=== Text extract ===

It's shirataki 'rice', which is made up completely of fibre, so has zero caloric value for humans. They can't just call it rice, because it is not made of rice, just rather konjac yam.

Probably just trying trying to dumb it down for consumers.

 
It's shirataki 'rice', which is made up completely of fibre, so has zero caloric value for humans. They can't just call it rice, because it is not made of rice, just rather konjac yam.

Probably just trying trying to dumb it down for consumers.


A good answer on your part.

Though, that info in hand, I'm not sure that I accept the word 'rice' on the packaging, at least not without quotes around it.

Almond Milk isn't milk. Though at least there is conditionalization in the name; its really a plant-based 'dairy substitute'.

This product should be called plant-based rice substitute or Yam Rice.

===

Problems →
(1) Translate the sentence "Almond Milk isn't milk." from the shirataki rice discussion into Spanish.
(2) Name each distinct food or food plant that the shirataki rice discussion mentions, counting repeated ones once.
(3) Reproduce word for word the part of the shirataki rice discussion starting with "A good answer" and going on through "or Yam Rice.".

=== Information supplied ===

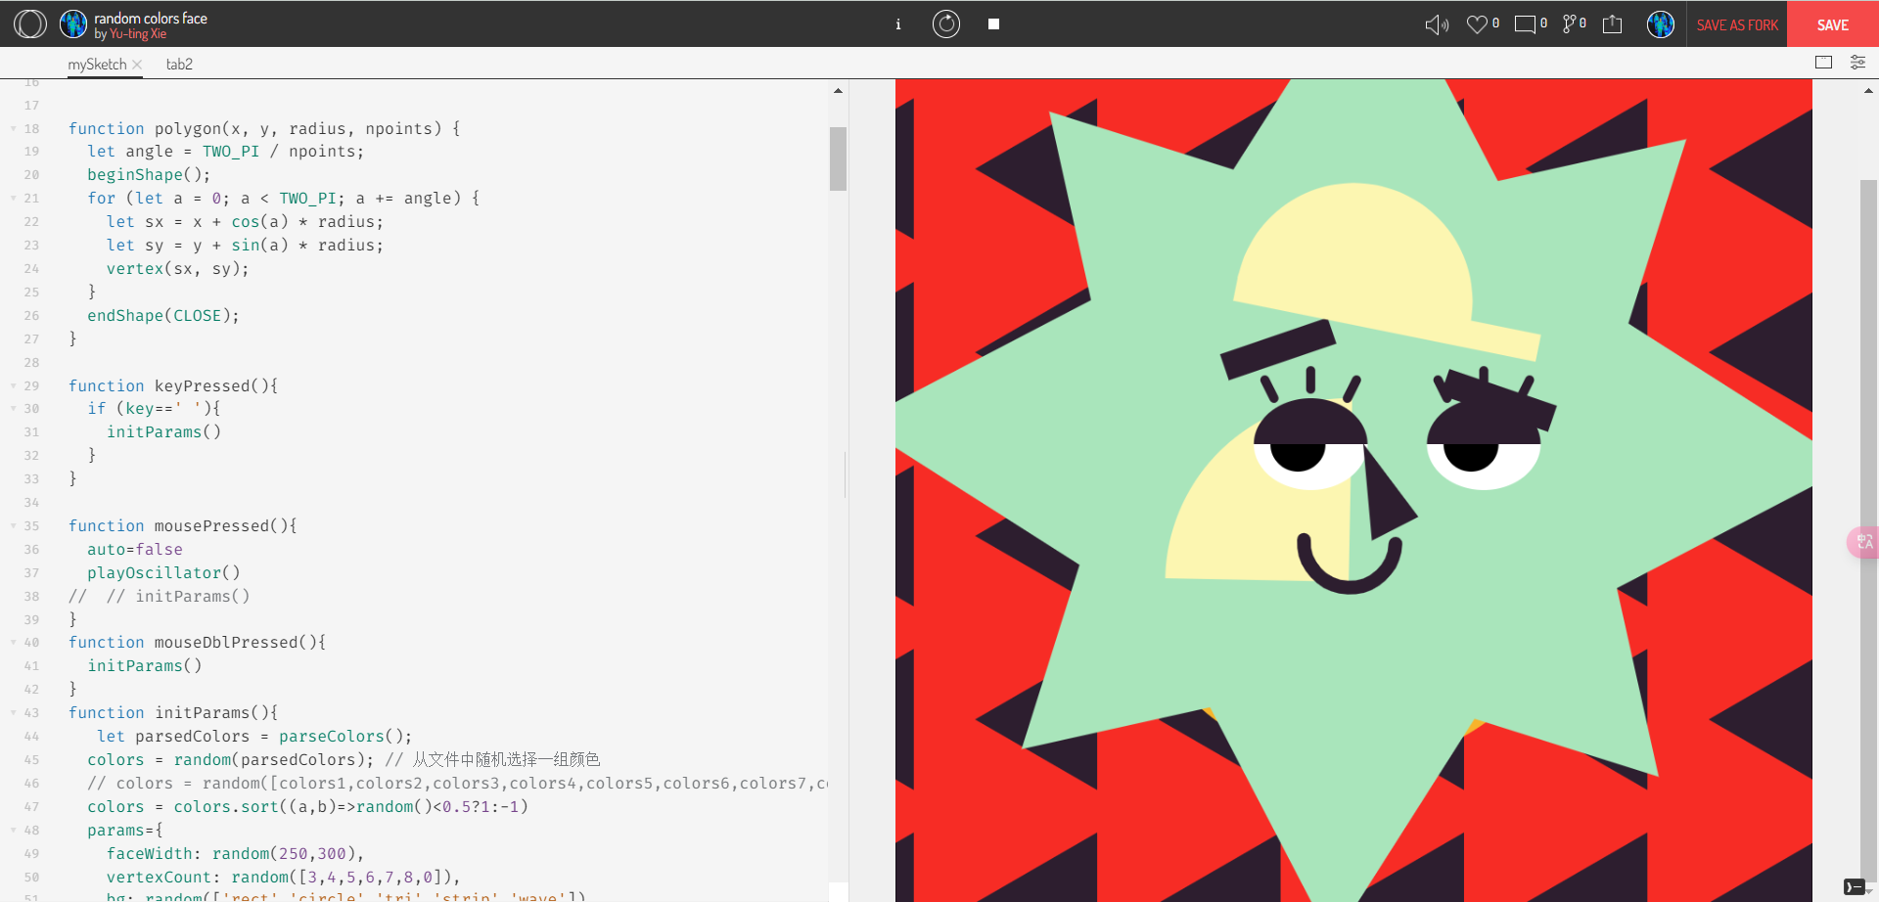
Task: Restart the sketch with the reload icon
Action: pyautogui.click(x=945, y=24)
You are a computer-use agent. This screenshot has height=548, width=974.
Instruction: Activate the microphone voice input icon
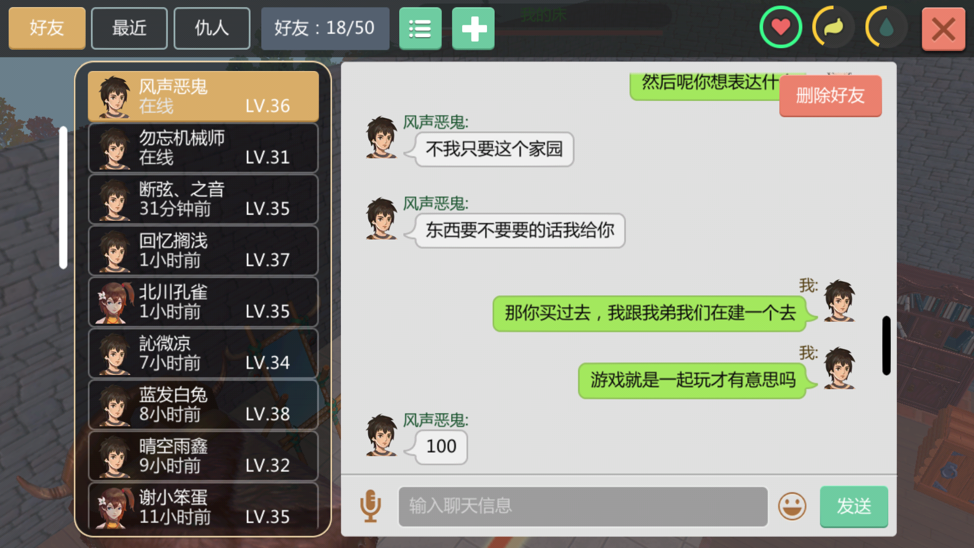(370, 505)
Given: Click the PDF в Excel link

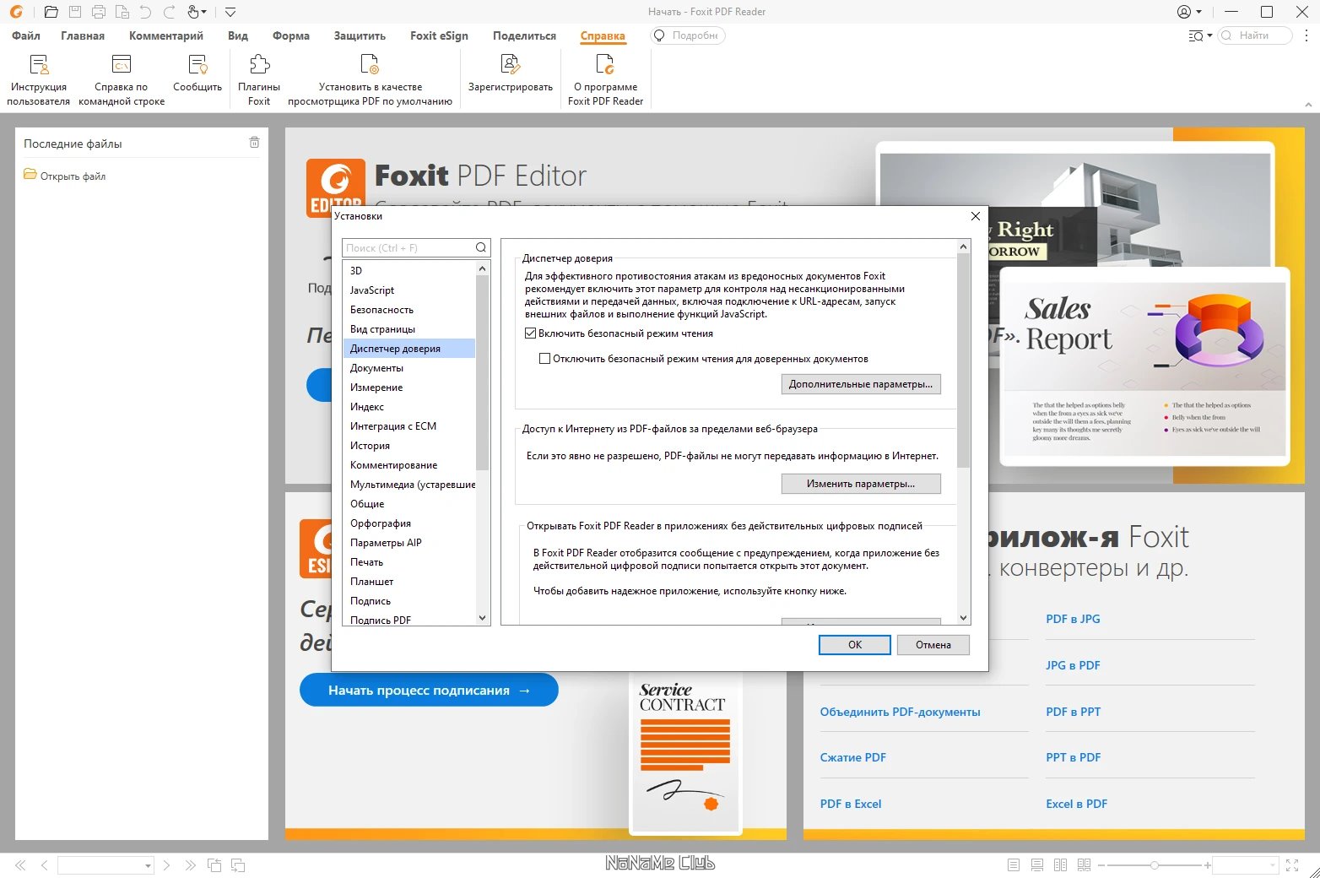Looking at the screenshot, I should tap(850, 803).
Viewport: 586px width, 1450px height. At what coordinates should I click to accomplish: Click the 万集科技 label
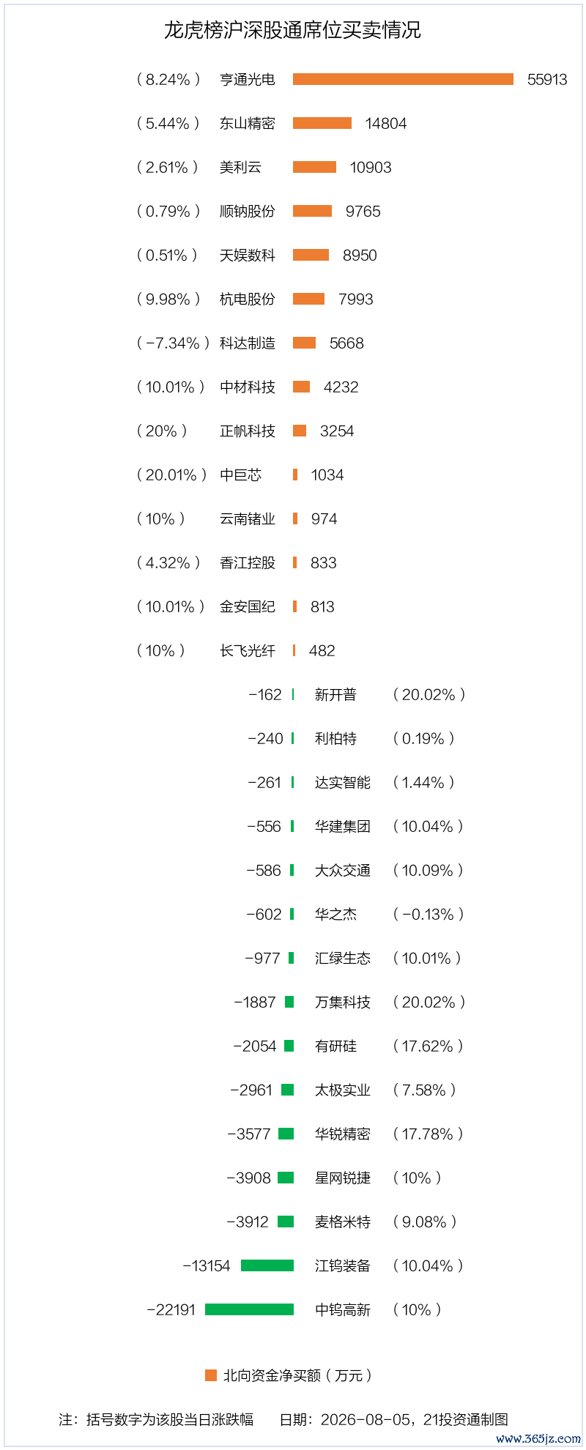(x=343, y=1002)
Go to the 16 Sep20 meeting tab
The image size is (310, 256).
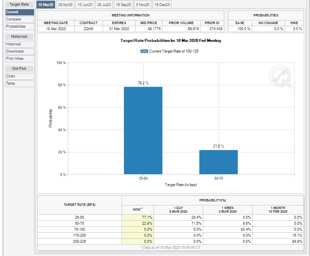(124, 4)
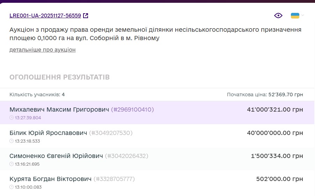Image resolution: width=315 pixels, height=196 pixels.
Task: Click the starting price 52'369.70 грн
Action: pyautogui.click(x=285, y=95)
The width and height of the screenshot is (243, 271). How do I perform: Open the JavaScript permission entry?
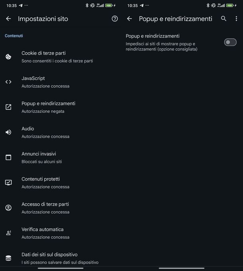[x=45, y=82]
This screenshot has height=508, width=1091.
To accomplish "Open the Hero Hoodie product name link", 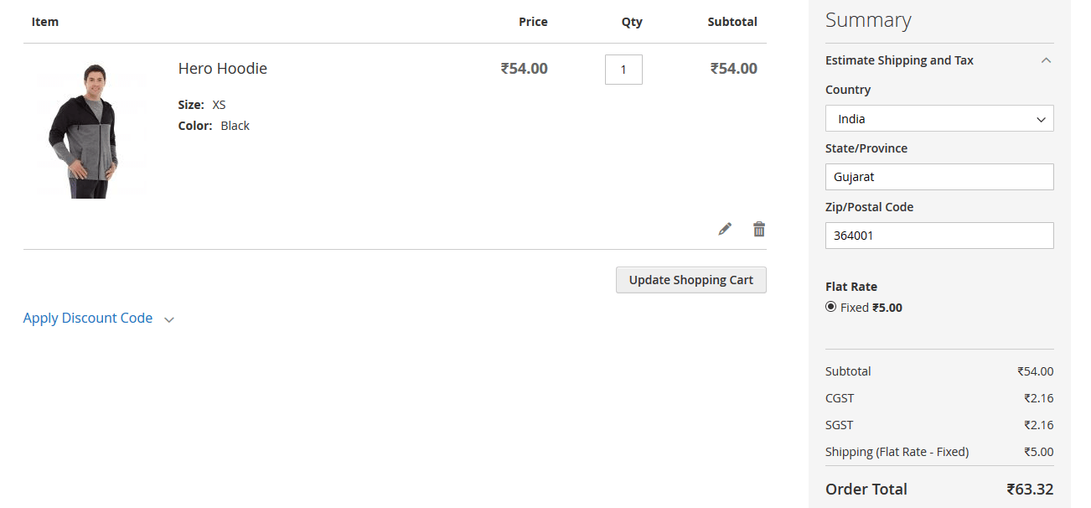I will pyautogui.click(x=223, y=69).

===

Problem solutions →
(1) La leche de almendras no es leche.

(2)
- shirataki rice
- rice
- konjac yam
- almond milk
- milk

(3)
A good answer on your part.

Though, that info in hand, I'm not sure that I accept the word 'rice' on the packaging, at least not without quotes around it.

Almond Milk isn't milk. Though at least there is conditionalization in the name; its really a plant-based 'dairy substitute'.

This product should be called plant-based rice substitute or Yam Rice.